> [Supplied information]:
===
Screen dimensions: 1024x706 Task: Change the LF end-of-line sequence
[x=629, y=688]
===
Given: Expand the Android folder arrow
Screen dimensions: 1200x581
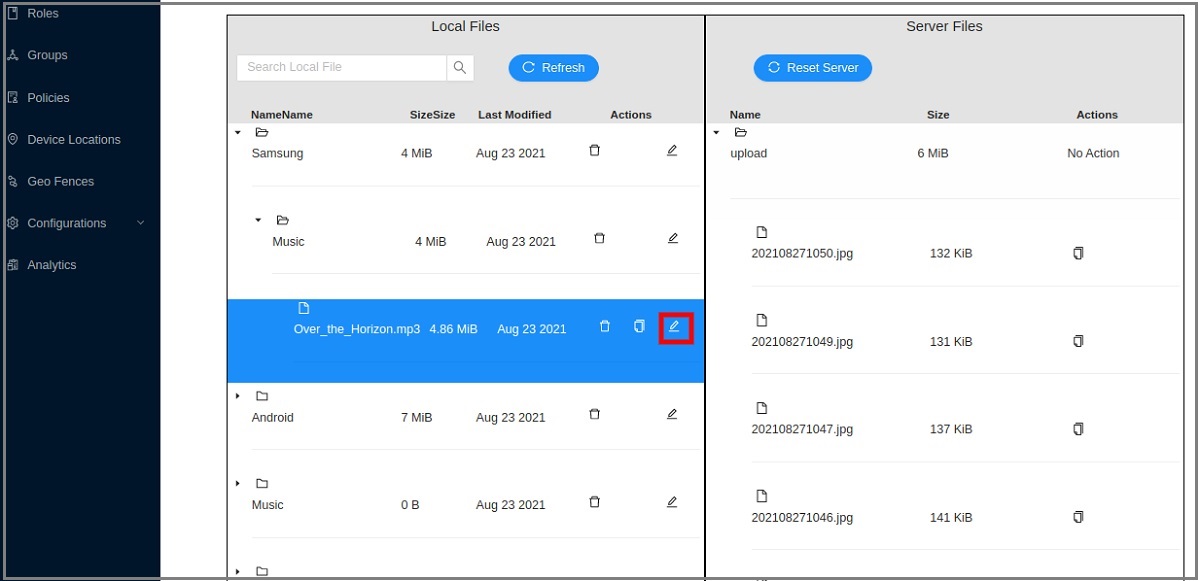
===
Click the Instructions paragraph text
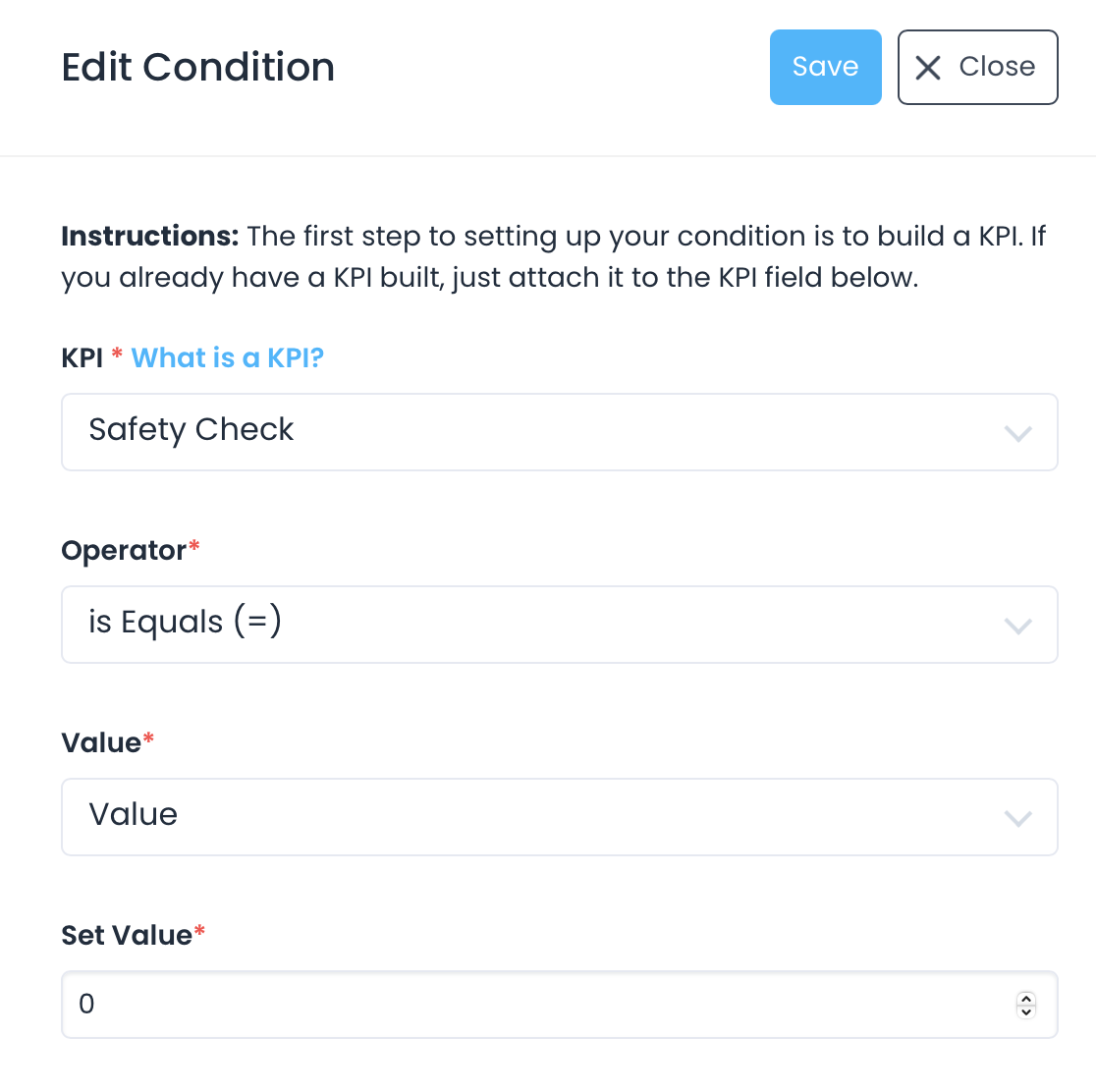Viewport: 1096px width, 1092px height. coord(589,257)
===
> [What you should do]: Give back exactly the lines above starting at the line where "Given: Expand the Android folder arrow" appears and ending at the line where "Screen dimensions: 1200x581" appears, both included, with no other lines.

> [Result of the task]:
Given: Expand the Android folder arrow
Screen dimensions: 1200x581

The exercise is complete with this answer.